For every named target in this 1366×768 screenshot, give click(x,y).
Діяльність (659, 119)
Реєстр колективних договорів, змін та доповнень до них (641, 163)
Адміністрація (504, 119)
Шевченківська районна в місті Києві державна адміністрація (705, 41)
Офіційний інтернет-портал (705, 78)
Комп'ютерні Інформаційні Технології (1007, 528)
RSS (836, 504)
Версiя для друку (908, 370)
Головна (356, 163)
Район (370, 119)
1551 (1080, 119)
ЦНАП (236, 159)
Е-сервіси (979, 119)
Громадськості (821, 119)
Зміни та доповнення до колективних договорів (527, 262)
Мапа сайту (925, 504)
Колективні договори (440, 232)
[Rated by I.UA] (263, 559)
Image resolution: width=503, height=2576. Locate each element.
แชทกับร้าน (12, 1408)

—————

Copy the data word for word.

For every named target in this 1366×768 screenshot, give click(x,y).
Діяльність (659, 119)
Реєстр колективних договорів, змін та доповнень до них (641, 163)
Адміністрація (504, 119)
Шевченківська районна в місті Києві державна адміністрація (705, 41)
Офіційний інтернет-портал (705, 78)
Комп'ютерні Інформаційні Технології (1007, 528)
RSS (836, 504)
Версiя для друку (908, 370)
Головна (356, 163)
Район (370, 119)
1551 (1080, 119)
ЦНАП (236, 159)
Е-сервіси (979, 119)
Громадськості (821, 119)
Зміни та доповнення до колективних договорів (527, 262)
Мапа сайту (925, 504)
Колективні договори (440, 232)
[Rated by I.UA] (263, 559)
Image resolution: width=503, height=2576. Locate each element.
แชทกับร้าน (12, 1408)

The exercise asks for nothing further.